Rédigé par l'équipe WebLex.


Modifier la répartition du travail par avenant : pas de délai de prévenance !

Une entreprise emploie un salarié à temps partiel. Souhaitant modifier sa répartition de travail sur certaines périodes, elle lui fait signer plusieurs avenants à son contrat. Chaque avenant permettait d’augmenter le temps de travail sur une période précise. Bien que le salarié ait accepté la modification de ses horaires, il y voit là néanmoins un motif de requalification de son contrat en contrat de travail à temps complet.
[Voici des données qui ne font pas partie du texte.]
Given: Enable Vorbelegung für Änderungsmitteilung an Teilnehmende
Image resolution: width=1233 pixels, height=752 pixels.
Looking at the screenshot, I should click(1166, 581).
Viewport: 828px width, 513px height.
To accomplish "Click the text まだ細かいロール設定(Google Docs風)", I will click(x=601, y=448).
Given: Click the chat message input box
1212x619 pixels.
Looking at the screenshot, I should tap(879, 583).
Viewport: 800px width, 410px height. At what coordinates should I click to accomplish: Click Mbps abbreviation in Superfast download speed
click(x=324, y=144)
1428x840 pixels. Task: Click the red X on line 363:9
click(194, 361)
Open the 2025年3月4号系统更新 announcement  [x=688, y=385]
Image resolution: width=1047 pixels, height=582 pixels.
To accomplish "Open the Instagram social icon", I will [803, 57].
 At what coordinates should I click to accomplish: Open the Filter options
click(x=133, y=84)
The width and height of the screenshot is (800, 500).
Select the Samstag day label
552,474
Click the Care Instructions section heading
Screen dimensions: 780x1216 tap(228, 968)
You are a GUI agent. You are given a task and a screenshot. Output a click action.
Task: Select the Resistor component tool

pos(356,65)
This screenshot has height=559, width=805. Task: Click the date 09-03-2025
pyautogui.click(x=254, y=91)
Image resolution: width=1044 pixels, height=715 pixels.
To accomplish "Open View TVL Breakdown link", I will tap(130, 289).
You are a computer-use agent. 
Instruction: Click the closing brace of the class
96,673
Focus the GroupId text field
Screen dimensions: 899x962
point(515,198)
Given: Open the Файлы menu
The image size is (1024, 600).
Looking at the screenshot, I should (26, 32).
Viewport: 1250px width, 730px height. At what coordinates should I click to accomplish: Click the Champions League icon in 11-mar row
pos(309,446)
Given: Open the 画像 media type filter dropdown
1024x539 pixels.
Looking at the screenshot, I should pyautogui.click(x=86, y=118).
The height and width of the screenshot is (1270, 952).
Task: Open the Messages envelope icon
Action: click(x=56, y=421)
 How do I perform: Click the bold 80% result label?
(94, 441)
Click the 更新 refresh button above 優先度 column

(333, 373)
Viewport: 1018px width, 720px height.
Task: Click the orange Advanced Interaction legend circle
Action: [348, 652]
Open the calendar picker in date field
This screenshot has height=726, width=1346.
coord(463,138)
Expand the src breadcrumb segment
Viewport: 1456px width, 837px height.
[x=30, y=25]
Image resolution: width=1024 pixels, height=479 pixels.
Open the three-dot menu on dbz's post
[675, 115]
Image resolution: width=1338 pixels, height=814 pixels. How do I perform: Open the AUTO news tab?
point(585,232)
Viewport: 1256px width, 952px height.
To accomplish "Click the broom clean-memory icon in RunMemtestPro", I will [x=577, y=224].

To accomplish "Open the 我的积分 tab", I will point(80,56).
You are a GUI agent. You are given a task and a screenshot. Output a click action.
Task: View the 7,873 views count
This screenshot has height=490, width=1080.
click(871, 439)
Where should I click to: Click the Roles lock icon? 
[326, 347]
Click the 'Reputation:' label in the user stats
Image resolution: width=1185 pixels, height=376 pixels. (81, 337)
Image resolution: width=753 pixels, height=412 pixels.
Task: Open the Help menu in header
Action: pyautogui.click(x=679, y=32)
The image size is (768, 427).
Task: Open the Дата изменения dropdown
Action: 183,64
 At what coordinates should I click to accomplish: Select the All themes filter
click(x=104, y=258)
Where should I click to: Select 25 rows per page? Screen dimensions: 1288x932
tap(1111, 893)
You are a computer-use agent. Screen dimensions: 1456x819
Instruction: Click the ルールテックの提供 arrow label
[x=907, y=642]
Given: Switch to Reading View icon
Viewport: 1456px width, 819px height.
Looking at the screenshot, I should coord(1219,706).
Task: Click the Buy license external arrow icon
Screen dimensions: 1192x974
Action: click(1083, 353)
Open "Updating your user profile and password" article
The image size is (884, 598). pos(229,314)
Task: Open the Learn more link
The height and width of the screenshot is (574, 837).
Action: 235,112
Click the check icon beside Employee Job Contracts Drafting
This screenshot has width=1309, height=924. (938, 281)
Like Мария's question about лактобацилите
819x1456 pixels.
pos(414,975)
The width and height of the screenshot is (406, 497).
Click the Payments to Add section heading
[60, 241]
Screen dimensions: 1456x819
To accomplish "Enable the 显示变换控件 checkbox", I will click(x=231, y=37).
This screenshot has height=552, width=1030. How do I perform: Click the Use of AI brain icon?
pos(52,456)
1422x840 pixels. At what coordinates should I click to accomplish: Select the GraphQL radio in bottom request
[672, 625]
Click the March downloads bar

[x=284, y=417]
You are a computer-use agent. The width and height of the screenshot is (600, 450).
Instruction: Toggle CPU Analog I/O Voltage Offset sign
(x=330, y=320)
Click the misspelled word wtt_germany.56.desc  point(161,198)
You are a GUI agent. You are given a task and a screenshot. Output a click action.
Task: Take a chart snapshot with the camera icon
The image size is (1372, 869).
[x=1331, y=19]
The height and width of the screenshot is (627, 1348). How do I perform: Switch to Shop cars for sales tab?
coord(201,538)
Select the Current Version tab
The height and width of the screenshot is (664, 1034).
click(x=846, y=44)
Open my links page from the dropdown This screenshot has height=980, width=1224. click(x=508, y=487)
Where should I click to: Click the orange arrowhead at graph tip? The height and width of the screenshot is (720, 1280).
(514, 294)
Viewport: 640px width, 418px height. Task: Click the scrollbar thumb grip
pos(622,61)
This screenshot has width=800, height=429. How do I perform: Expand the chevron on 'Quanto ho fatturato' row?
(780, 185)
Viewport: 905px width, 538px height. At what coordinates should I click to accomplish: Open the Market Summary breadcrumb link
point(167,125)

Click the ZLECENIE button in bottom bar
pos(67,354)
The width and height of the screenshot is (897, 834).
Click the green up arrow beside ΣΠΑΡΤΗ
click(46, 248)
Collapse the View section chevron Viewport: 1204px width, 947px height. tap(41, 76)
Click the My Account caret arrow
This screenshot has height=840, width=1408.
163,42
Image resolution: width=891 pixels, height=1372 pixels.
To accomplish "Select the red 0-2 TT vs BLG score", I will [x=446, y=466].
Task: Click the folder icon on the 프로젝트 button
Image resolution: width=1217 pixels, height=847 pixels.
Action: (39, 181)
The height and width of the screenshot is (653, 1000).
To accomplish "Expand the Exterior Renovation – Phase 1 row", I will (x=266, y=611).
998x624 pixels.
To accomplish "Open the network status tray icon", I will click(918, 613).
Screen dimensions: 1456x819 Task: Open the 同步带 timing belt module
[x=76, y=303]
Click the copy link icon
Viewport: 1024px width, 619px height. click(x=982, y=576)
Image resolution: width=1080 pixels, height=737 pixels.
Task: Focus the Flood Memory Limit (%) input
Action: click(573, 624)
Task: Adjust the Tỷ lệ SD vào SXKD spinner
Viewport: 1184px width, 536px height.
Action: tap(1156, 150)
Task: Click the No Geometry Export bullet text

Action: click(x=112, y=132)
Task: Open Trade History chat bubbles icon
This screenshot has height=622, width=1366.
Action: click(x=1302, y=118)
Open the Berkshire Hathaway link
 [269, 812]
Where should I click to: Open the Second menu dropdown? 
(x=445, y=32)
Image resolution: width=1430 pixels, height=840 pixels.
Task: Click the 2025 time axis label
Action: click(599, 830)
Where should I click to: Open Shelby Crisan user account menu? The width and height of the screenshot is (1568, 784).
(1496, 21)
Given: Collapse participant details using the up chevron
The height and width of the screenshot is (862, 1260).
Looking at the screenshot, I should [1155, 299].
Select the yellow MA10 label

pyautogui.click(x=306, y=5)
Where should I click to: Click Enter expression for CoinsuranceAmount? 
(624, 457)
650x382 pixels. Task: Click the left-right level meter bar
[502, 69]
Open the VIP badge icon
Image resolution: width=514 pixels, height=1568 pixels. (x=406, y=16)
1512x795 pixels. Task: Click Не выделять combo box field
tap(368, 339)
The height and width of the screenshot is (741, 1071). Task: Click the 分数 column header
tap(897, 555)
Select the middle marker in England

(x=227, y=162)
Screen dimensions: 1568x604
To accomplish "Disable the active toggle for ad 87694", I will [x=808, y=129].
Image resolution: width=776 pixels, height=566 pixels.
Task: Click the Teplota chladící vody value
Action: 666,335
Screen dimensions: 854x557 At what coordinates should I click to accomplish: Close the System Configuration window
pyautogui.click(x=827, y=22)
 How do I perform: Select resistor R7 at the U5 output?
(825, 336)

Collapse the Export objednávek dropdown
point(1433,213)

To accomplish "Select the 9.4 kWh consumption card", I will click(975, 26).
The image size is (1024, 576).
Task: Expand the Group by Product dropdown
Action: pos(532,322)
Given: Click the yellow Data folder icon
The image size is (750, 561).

Selon lui, la modification de la répartition de travail, entre les jours de la semaine ou les semaines du mois, doit être notifiée au moins 7 jours avant la date à laquelle la modification doit avoir lieu. Ce qui n’a pas été respecté par son employeur.

Mais le juge donne raison à l’employeur. Le délai de prévenance de 7 jours n’est valable qu’en cas de décision unilatérale de l’employeur de modifier la répartition du travail. L’avenant permettant d’obtenir un accord exprès du salarié, l’avenant a, au contraire, matérialisé un accord entre l’employeur et le salarié ; le délai de prévenance n’était donc pas obligatoire, faute de décision unilatérale de l’employeur dans cette affaire. Le contrat de travail n’a pas à être requalifié.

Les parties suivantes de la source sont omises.